Tuesday, October 5, 2010

Did Australian Aborigines reach America first?

Image: "Luzia" skullHOW did a skull with features similar to those of an Aboriginal Australian wind up at the bottom of a limestone cave in Brazil, covered with 11,000 years' worth of mud, rocks and gravel?

The solution may rewrite early human history.

The owner of the skull, a female whom Professor Walter Neves, an anthropologist, named Luzia, had eyes and a nose that sat low in the skull.

Her brain case was long and narrow, and a facial reconstruction reveals a projected profile, the chin sitting out further than the forehead.

These are not the features of a South American.

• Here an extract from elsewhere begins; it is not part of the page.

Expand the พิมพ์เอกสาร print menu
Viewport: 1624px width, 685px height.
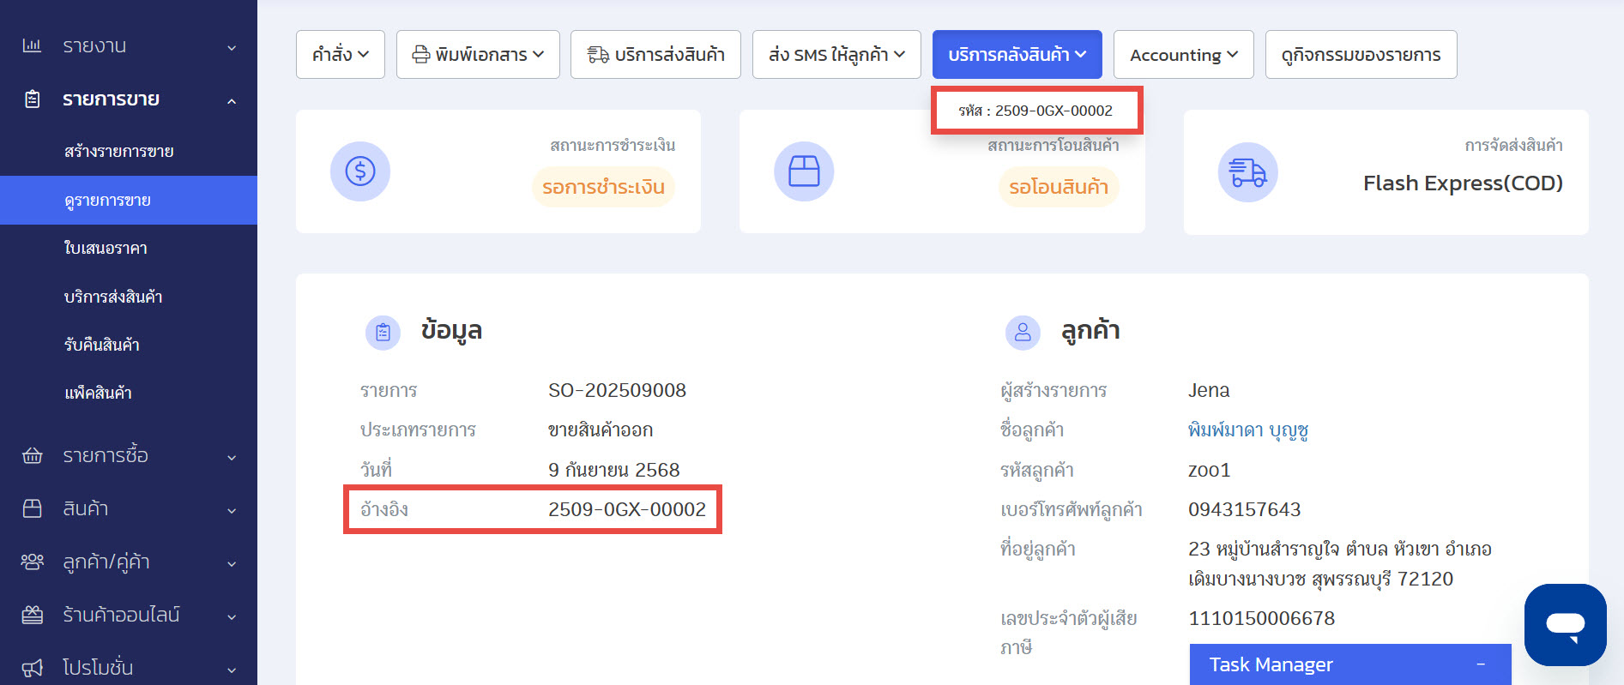[x=478, y=55]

Instead they are consistent with the anatomy of sub-Saharan Africans, Aboriginal Australians and some early Pacific Islanders.

via Riddle of Aboriginal-type skull found in Brazil.

This story above by Aaron Cook is about a recent article by Cosmos Magazine.  Interesting, but there was a similar story by Bjorn Carey back in 2005:
... For decades it has been believed that the first peoples to populate North and South America crossed over from Siberia by way of the Bering Strait on a land-ice bridge.

However, a new study examining the largest collection of South American skulls ever assembled suggests that a different population may have crossed the bridge to the New World 3,000 years before those Siberians. ...

Now scientists have compared 81 skulls from the Lagoa Santa region of Brazil to worldwide data on human variation.

While the skulls of Native Americans and Northern Asians — the descendents of the early Siberian settlers — generally feature short, wide craniums, a broader face and high, narrow eye sockets and noses, this collection was remarkably different.

The skulls belonging to the earliest known South Americans — or Paleo-Indians — had long, narrow craniums, projecting jaws and low, broad eye sockets and noses. Drastically different from American Indians, these skulls appear more similar to modern Australians, Melanesians and sub-Saharan Africans.
via - 12/12/2005 posted on MSN:

1 comment:

Wilson da Silva said...

It's worth checking out the full story in COSMOS. The SMH piece focussed on what they thought was new; the COSMOS article is 4,300 words and 9 pages long, and has a lot of new and previously unpublished material, and is based on interviews with primary sources conducted over the past few months. The writer went to Walter Neves's lab in Brazil and got all the latest stuff.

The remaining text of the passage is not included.